• [EXERCISE]: Whatever runs from the line with "Where should I click to: Switch" to the end of the records below must be copied exactly, with nothing else included.
*** RECORDS TO USE ***
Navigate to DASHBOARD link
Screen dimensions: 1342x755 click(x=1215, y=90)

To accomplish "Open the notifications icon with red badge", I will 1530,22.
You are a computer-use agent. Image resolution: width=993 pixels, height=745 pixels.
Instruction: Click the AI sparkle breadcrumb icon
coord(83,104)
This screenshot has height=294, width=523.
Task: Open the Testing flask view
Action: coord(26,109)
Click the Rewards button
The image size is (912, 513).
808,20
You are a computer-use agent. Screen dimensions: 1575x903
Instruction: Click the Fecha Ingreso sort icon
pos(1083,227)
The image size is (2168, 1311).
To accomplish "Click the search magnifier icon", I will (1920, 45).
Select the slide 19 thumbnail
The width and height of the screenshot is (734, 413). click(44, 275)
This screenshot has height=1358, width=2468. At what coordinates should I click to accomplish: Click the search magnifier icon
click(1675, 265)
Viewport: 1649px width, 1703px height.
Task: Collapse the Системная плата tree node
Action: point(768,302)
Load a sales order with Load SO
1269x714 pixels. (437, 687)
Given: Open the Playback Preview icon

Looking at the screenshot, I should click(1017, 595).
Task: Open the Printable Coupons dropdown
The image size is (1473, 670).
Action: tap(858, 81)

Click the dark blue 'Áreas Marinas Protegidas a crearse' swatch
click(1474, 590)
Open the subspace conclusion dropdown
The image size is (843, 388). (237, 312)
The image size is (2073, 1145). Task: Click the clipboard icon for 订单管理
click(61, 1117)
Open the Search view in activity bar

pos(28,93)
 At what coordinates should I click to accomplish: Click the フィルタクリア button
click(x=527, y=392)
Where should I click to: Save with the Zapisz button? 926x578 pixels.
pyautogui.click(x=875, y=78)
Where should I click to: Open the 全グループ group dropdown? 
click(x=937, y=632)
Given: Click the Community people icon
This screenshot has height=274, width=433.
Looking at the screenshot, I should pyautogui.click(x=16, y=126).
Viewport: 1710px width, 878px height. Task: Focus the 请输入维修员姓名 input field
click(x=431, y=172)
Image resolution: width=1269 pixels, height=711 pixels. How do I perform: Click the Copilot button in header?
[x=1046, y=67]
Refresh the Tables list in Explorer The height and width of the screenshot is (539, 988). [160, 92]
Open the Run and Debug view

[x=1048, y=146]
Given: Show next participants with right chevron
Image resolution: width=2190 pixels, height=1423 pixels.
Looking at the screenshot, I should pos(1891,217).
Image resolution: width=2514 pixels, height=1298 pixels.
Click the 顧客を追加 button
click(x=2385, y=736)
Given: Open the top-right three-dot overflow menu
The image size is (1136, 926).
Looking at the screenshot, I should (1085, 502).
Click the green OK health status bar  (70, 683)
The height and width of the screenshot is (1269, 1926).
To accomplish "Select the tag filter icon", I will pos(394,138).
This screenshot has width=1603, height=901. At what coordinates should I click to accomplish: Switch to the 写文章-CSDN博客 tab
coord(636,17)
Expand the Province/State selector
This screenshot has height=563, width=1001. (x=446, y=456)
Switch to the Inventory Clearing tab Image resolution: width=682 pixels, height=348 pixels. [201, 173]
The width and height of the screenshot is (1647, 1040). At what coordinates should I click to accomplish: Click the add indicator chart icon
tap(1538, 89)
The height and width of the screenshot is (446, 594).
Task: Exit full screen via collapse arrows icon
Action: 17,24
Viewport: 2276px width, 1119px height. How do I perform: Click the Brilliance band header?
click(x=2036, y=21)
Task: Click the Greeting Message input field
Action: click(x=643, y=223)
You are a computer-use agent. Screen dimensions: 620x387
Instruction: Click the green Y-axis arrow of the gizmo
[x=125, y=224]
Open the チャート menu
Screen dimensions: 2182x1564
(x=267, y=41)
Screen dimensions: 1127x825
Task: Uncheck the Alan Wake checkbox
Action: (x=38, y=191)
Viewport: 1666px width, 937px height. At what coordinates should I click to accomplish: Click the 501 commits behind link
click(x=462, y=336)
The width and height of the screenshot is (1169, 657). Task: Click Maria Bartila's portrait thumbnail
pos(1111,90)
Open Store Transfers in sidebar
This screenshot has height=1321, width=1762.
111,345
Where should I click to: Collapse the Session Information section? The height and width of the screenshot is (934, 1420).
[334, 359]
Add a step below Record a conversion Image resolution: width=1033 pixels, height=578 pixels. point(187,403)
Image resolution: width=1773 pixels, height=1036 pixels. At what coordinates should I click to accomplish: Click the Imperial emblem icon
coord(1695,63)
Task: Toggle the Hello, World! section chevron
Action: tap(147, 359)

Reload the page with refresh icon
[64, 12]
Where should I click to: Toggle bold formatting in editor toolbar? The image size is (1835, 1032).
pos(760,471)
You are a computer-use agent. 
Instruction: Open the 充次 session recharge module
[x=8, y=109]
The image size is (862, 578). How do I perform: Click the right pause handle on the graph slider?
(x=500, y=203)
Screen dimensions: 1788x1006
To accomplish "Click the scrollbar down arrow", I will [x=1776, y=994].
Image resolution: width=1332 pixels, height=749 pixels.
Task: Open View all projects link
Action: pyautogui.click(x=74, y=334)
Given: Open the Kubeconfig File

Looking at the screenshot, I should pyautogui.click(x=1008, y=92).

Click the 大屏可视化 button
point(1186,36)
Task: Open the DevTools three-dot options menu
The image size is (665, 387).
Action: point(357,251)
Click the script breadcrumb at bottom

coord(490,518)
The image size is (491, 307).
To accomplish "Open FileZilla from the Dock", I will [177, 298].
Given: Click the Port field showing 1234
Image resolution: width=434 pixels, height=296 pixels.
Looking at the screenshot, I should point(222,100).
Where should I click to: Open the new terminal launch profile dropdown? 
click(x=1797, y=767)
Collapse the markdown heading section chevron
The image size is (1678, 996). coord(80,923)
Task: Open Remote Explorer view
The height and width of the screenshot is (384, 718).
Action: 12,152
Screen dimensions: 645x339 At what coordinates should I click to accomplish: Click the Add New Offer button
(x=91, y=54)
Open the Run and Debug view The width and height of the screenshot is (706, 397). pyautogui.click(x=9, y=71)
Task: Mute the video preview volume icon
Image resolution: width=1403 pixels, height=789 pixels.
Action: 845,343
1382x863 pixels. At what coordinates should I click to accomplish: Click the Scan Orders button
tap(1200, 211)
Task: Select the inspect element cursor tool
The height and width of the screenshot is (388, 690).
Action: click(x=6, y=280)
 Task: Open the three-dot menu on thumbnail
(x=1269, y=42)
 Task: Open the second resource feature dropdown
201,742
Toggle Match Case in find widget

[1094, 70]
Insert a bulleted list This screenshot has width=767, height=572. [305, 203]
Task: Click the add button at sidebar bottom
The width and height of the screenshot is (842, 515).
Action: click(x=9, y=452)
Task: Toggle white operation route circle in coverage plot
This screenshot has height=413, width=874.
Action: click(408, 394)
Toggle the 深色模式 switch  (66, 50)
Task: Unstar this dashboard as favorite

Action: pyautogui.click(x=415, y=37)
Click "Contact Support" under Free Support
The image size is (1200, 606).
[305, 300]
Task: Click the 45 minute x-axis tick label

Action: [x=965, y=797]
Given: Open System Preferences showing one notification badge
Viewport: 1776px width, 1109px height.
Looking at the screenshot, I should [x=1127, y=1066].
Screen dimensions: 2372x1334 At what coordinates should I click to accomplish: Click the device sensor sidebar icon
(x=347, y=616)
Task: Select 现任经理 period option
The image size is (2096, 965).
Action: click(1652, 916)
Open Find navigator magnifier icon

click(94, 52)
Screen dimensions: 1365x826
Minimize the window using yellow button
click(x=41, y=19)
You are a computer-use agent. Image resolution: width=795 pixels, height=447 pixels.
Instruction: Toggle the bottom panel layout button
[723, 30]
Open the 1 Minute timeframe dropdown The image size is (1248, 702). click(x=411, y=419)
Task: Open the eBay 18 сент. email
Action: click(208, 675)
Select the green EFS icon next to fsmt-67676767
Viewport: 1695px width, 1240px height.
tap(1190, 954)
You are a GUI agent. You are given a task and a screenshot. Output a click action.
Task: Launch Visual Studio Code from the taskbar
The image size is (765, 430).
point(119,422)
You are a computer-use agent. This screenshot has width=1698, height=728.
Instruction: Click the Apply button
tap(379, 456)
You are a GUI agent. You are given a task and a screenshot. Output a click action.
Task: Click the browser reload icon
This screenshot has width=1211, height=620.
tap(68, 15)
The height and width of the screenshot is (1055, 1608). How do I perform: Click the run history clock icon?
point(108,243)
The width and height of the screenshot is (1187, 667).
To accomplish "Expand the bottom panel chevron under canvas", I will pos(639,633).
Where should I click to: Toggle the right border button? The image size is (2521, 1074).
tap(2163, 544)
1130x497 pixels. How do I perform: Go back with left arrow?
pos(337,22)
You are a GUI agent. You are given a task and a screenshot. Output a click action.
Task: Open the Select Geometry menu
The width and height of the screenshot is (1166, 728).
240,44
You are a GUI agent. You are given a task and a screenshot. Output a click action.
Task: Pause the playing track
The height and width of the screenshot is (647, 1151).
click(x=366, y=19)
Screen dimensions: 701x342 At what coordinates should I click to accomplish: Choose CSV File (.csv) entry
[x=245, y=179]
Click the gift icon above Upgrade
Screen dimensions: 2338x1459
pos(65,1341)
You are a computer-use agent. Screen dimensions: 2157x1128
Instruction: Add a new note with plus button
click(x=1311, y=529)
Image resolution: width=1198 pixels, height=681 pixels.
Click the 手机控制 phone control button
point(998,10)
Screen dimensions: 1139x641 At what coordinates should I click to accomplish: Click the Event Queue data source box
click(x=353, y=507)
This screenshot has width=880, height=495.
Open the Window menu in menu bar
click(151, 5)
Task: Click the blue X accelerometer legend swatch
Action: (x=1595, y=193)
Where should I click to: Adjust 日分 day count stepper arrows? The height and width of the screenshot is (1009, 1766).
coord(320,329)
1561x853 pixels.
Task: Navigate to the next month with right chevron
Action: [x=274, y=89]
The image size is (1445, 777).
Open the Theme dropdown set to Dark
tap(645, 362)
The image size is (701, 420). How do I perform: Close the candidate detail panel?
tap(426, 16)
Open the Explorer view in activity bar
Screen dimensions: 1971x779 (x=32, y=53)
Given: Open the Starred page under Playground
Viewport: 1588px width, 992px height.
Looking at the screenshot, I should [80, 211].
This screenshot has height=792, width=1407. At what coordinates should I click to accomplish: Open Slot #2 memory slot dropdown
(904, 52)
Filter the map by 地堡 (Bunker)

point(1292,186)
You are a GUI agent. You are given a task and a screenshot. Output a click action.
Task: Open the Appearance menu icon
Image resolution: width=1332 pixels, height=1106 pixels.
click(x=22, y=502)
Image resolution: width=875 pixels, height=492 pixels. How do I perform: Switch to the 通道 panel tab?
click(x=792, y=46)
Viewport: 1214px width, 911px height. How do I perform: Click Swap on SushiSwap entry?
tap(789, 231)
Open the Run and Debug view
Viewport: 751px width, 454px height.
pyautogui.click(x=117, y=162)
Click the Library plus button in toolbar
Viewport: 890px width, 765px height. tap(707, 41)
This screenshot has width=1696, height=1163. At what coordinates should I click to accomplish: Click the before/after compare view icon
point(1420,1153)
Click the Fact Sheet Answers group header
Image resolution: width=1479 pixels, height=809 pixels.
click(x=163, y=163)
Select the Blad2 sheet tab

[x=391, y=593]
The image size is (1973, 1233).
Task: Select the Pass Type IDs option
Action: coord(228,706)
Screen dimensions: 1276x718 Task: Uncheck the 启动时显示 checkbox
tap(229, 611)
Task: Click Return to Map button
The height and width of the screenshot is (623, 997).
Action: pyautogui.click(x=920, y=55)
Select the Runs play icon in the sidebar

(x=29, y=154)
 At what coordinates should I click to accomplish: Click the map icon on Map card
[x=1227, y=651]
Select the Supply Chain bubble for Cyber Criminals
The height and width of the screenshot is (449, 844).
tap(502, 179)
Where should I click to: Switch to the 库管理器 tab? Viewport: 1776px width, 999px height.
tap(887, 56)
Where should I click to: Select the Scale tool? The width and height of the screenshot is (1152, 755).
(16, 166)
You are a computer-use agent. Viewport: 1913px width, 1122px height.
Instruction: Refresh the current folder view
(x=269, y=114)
*** End of RECORDS TO USE ***
• [RESULT]:
Where should I click to: Switch to the 库管理器 tab? Viewport: 1776px width, 999px height.
tap(887, 56)
Where should I click to: Select the Scale tool? The width and height of the screenshot is (1152, 755).
(16, 166)
You are a computer-use agent. Viewport: 1913px width, 1122px height.
Instruction: Refresh the current folder view
(x=269, y=114)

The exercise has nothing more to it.